Zet de tekst over de lagere griffierechten voor WHOA-procedures voort na de laatste zin.

### Aangeleverde tekst
^^^^^^^^
Lagere griffierechten maken WHOA toegankelijker
Ondernemingen die gebruik willen maken van de Wet homologatie onderhands akkoord (‘WHOA’) krijgen binnenkort te maken met aanzienlijk lagere kosten. Met het wetsvoorstel, dat is opgenomen in de Verzamelwet Justitie en Veiligheid, wordt het griffierecht voor WHOA-procedures drastisch verlaagd. Dit betekent een belangrijke stap richting betere toegankelijkheid van herstructureringsmogelijkheden, in het bijzonder voor het midden- en kleinbedrijf én voor schuldeisers die zich tegen een akkoord willen verzetten.
^^^^^^^^
(Opgeslagen items)

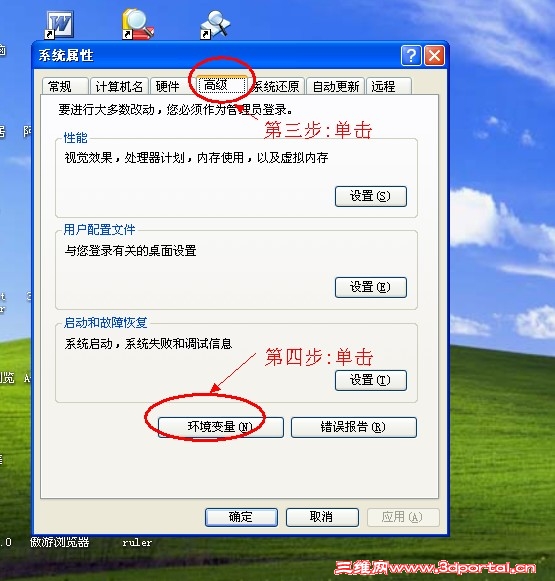Image resolution: width=555 pixels, height=581 pixels.
Task: Open performance 设置(S) button
Action: pos(371,196)
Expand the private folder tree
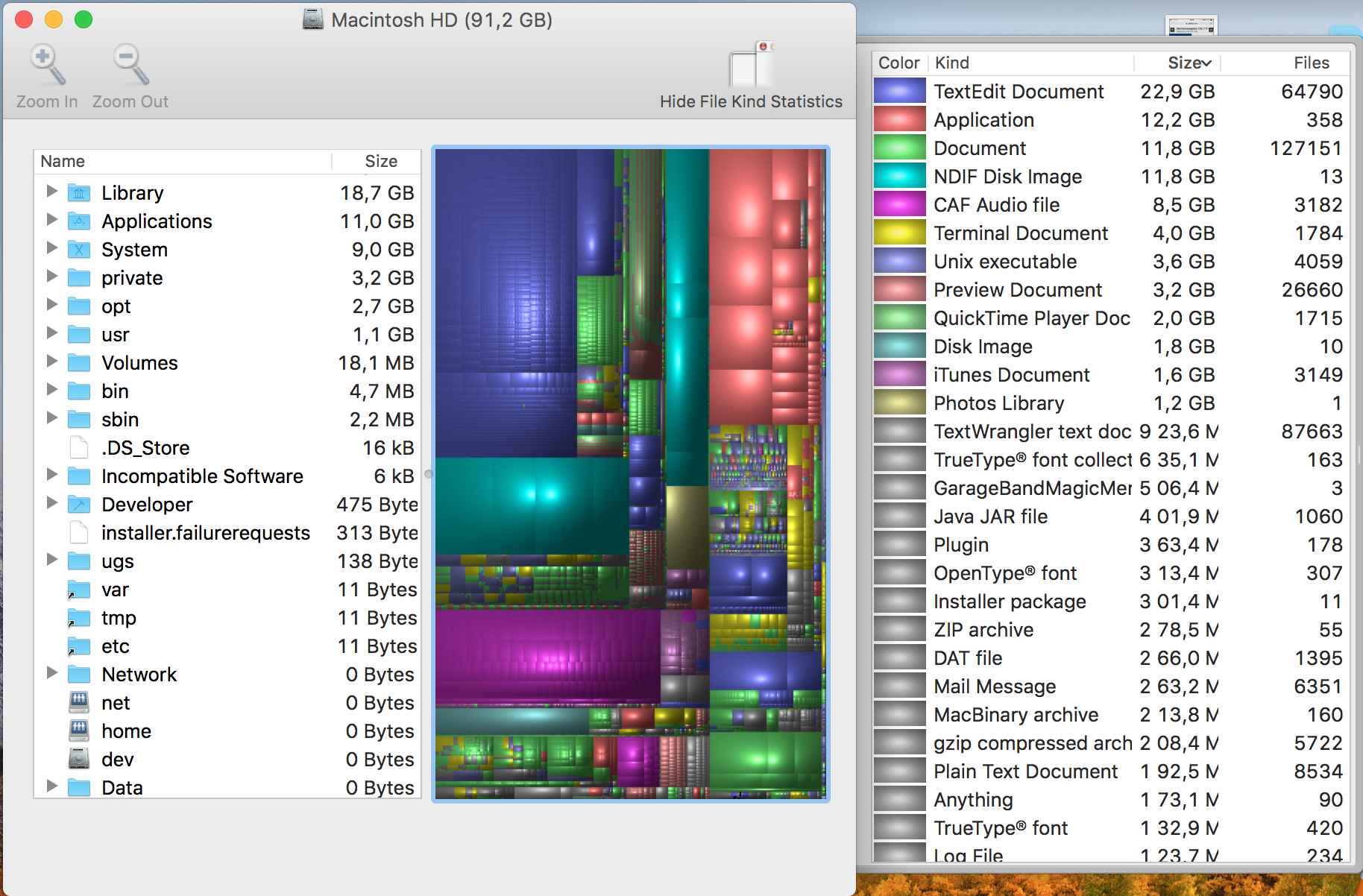The width and height of the screenshot is (1363, 896). pos(51,277)
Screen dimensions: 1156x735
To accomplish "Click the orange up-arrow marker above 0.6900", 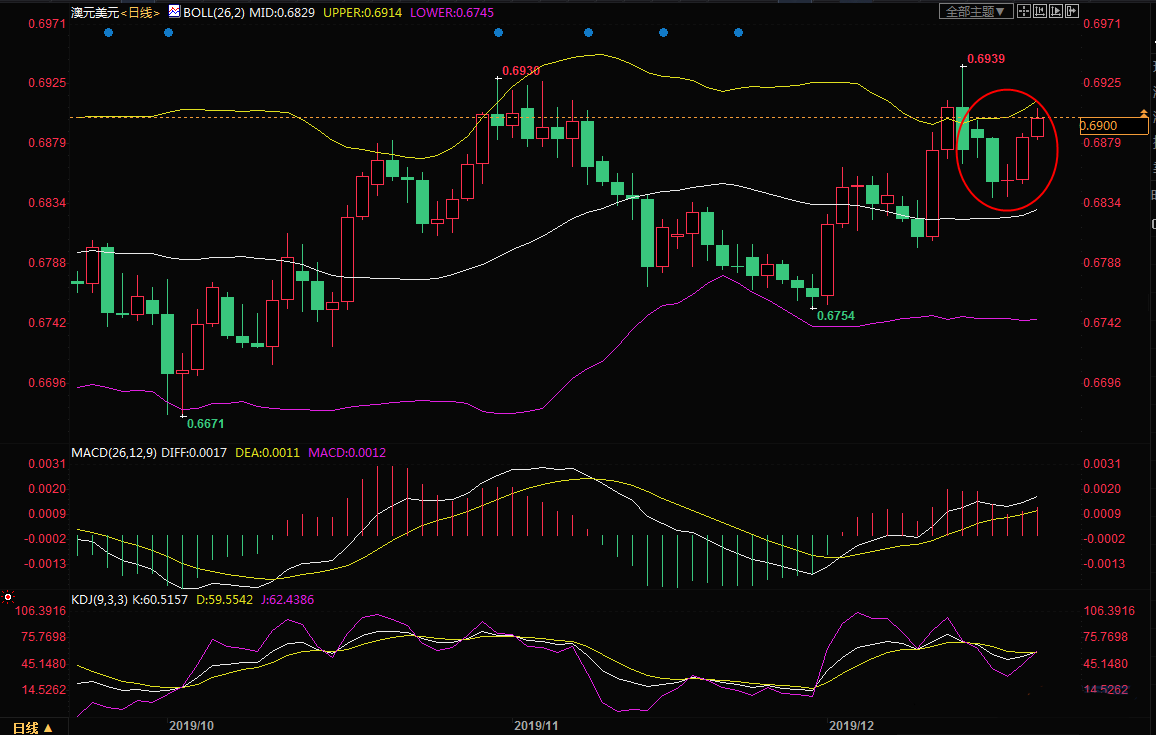I will tap(1144, 112).
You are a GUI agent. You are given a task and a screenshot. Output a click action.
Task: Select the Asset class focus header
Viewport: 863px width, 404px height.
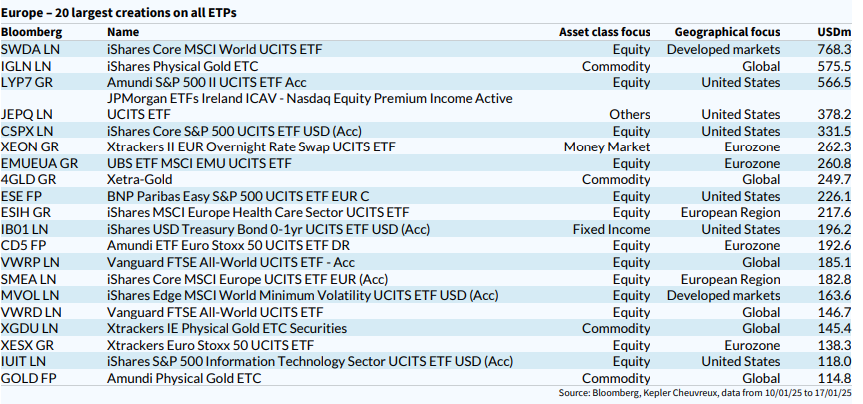604,32
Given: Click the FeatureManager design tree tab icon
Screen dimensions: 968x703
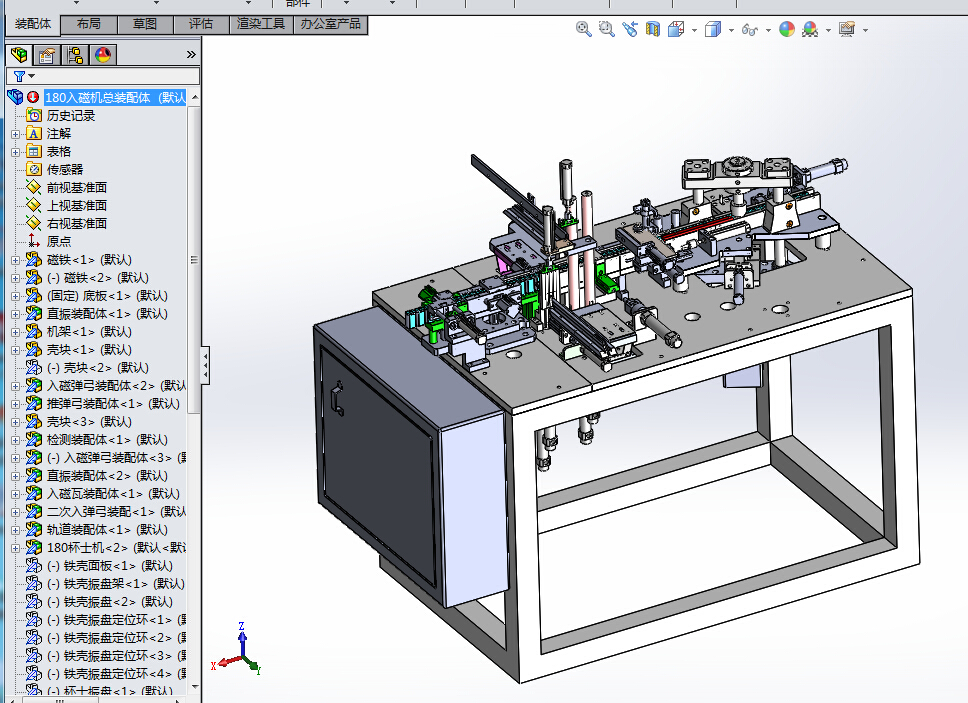Looking at the screenshot, I should [19, 55].
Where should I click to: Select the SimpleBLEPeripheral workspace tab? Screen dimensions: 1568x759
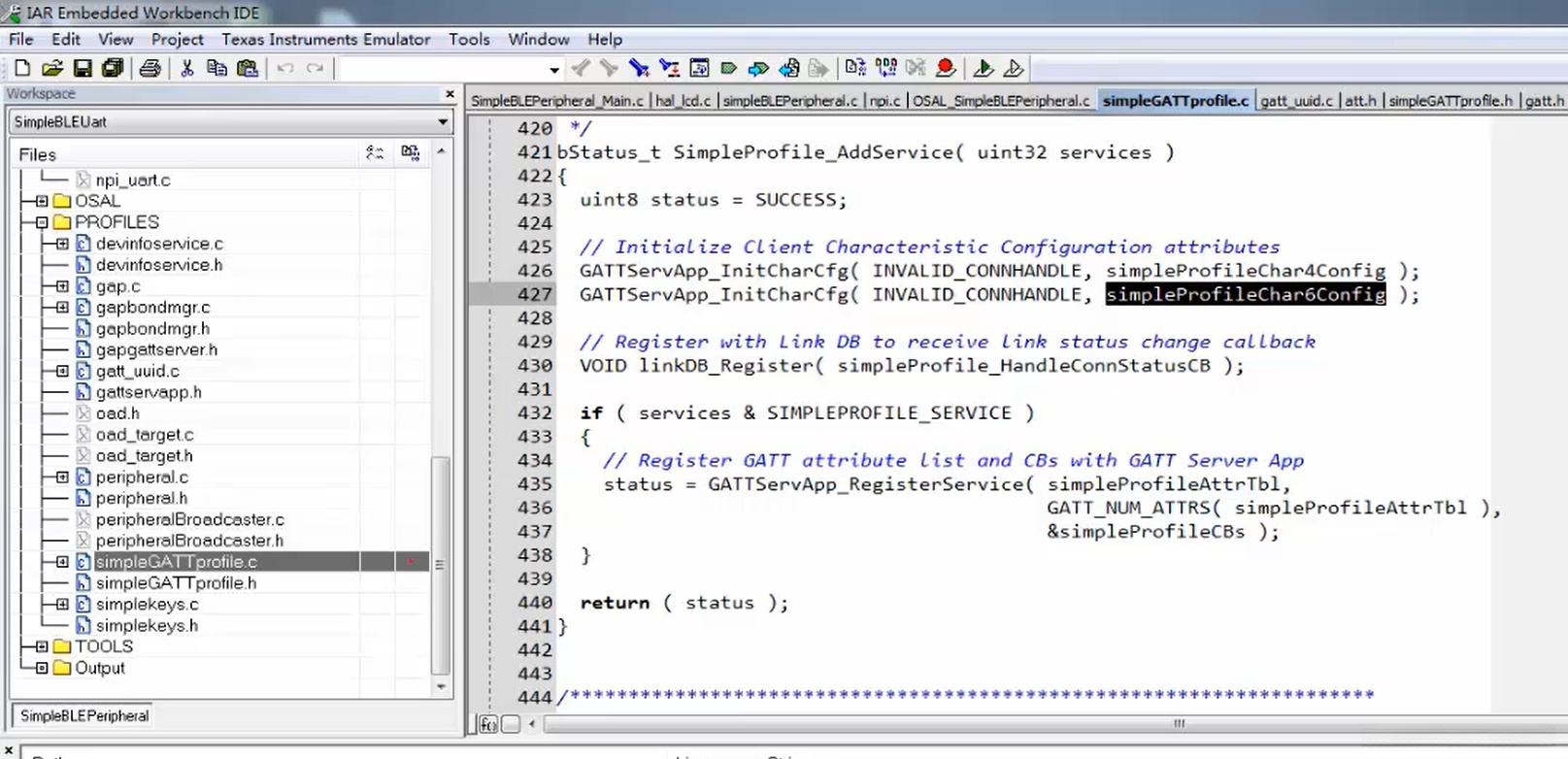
^^^^^^^^
### Antwoord op opdracht
In de praktijk
Tot op heden lopen de griffierechten bij WHOA-procedures namelijk flink op, omdat op grond van artikel 19a Wgbz het griffierecht wordt geheven dat van toepassing is op zaken met een geldelijk belang tussen € 100.000 en € 1.000.000. Voor rechtspersonen kan dit in een homologatieverzoek oplopen tot bijna € 7.000, en bij meerdere verzoeken binnen één traject moeten afzonderlijk kosten worden voldaan. Voor schuldeisers die bezwaar willen maken tegen een akkoord, kunnen de kosten – afhankelijk van de hoogte van hun vordering – zelfs boven de € 10.000 uitkomen. Dat is voor veel kleinere partijen een te hoge drempel gebleken.
Het wetsvoorstel
Het nieuwe voorstel brengt hier verandering in. Voortaan gelden vaste tarieven, namelijk: € 714 voor rechtspersonen en € 331 voor natuurlijke personen. Ongeacht het geldelijk belang. Bovendien wordt het opeenstapelen van griffierechten voorkomen: bij meerdere verzoeken binnen hetzelfde WHOA-traject (bijvoorbeeld eerst een verzoek tot afkoelingsperiode, daarna homologatie) hoeft slechts één keer te worden betaald.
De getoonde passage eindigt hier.